** Opening Records to process block **
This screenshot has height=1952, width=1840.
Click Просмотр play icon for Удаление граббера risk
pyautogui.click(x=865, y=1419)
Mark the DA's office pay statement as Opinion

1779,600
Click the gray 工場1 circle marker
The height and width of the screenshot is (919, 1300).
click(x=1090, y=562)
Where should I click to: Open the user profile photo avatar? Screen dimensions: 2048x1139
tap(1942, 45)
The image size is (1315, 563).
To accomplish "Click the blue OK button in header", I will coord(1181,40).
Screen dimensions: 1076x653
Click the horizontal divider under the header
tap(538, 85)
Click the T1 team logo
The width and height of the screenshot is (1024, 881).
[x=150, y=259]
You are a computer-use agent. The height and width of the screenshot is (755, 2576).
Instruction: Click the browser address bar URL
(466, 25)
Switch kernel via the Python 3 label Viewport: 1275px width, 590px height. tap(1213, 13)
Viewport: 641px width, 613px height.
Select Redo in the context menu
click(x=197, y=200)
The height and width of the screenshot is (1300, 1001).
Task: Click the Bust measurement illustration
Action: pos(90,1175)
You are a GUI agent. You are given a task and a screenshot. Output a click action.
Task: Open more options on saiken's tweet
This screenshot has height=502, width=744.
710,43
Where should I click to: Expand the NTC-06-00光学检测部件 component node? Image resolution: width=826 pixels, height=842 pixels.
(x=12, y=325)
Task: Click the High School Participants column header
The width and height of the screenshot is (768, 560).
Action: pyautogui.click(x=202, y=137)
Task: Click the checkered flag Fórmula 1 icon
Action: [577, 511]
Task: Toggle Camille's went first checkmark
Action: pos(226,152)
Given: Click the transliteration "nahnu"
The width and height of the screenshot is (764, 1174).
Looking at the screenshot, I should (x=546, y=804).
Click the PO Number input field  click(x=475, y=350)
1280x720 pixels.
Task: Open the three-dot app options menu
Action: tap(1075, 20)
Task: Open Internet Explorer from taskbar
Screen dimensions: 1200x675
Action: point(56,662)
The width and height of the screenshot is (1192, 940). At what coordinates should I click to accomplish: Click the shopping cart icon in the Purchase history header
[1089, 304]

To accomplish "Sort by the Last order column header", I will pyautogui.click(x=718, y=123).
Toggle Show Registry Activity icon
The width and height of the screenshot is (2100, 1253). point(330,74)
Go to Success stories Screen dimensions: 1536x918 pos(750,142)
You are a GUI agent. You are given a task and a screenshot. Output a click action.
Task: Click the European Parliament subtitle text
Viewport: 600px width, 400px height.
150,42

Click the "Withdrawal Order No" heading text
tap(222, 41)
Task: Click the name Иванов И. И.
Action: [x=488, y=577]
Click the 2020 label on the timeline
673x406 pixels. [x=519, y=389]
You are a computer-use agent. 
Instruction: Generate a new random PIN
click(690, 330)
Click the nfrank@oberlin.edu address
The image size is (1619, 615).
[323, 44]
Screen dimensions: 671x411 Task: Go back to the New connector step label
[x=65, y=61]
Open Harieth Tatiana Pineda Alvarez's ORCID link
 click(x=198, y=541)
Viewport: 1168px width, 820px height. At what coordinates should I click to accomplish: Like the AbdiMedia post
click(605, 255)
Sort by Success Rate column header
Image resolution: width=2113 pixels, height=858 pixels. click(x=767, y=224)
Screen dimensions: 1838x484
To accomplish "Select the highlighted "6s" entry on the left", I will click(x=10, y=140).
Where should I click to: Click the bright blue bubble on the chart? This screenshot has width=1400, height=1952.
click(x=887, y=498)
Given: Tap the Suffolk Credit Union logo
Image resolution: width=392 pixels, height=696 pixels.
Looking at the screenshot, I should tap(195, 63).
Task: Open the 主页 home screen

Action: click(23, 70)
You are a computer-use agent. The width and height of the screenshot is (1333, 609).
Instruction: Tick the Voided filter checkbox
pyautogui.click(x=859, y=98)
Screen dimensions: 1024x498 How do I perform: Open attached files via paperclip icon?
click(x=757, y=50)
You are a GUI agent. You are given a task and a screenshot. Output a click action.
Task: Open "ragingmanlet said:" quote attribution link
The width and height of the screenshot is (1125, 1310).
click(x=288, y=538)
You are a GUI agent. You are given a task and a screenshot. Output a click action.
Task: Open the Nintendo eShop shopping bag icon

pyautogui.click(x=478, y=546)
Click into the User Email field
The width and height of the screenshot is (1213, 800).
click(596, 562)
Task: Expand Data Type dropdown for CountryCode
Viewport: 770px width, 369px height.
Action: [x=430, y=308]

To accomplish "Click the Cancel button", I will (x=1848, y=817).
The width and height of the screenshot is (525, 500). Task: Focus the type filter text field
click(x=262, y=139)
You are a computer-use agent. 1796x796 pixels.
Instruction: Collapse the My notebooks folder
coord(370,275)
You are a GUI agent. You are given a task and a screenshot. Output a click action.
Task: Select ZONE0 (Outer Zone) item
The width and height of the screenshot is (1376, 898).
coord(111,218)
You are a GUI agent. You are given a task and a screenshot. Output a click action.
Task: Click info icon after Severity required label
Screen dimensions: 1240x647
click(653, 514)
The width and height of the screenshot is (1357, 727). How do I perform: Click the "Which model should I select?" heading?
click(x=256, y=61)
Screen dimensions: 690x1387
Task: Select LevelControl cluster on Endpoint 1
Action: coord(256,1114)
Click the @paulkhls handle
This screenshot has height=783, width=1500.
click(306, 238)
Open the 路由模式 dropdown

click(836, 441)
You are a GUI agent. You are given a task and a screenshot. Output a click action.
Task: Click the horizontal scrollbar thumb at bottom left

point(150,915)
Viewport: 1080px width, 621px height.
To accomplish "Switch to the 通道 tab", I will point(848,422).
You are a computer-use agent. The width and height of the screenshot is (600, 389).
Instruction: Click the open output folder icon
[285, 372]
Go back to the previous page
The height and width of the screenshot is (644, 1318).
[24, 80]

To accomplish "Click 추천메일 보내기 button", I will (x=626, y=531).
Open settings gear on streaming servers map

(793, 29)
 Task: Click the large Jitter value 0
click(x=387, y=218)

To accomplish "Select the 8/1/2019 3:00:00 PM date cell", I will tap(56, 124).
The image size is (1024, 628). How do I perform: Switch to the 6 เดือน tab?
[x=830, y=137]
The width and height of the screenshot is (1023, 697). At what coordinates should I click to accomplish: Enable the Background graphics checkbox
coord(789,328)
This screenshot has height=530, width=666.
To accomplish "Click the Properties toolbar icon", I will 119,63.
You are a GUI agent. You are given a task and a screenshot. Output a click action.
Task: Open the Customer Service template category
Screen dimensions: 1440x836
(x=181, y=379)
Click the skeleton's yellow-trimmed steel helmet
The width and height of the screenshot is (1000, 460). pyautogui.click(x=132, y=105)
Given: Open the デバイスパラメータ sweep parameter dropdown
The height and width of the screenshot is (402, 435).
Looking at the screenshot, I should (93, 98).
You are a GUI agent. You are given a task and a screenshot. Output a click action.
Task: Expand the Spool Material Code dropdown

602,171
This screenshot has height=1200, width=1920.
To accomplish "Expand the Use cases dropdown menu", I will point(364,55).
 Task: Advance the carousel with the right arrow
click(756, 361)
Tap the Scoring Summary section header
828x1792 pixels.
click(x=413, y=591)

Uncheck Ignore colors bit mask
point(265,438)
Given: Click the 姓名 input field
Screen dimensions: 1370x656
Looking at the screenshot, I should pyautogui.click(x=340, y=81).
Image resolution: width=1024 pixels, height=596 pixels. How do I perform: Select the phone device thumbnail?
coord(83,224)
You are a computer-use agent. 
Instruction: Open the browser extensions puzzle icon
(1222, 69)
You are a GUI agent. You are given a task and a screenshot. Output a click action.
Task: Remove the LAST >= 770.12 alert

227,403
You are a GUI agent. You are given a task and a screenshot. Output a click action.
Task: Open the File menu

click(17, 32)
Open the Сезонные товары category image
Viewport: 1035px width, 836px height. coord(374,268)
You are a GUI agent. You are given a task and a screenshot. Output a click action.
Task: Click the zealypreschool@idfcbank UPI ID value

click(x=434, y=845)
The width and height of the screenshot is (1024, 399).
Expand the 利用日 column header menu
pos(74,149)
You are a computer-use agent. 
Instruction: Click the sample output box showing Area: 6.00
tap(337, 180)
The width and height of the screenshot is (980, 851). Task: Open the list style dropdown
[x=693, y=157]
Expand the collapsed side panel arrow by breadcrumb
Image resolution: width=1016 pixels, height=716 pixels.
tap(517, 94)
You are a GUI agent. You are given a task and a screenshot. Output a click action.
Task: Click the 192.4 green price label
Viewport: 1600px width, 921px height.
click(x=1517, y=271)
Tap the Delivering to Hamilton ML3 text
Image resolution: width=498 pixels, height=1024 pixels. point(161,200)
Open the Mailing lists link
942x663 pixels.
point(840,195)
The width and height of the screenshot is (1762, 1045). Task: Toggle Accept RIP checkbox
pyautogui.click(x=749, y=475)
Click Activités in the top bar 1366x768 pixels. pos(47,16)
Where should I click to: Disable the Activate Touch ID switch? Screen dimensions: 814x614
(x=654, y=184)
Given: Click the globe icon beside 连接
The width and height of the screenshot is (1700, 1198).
** Closing Records to process block **
**Directions**
Where does the word "computer" occur in the data? Copy every line that has it.

**Solved exercise**
You are a computer-use agent. The height and width of the screenshot is (755, 2576).
You are a computer-use agent. 
You are a computer-use agent. The width and height of the screenshot is (1333, 609).
You are a computer-use agent. 1796x796 pixels.
You are a computer-use agent. The width and height of the screenshot is (600, 389).
You are a computer-use agent. 
You are a computer-use agent. 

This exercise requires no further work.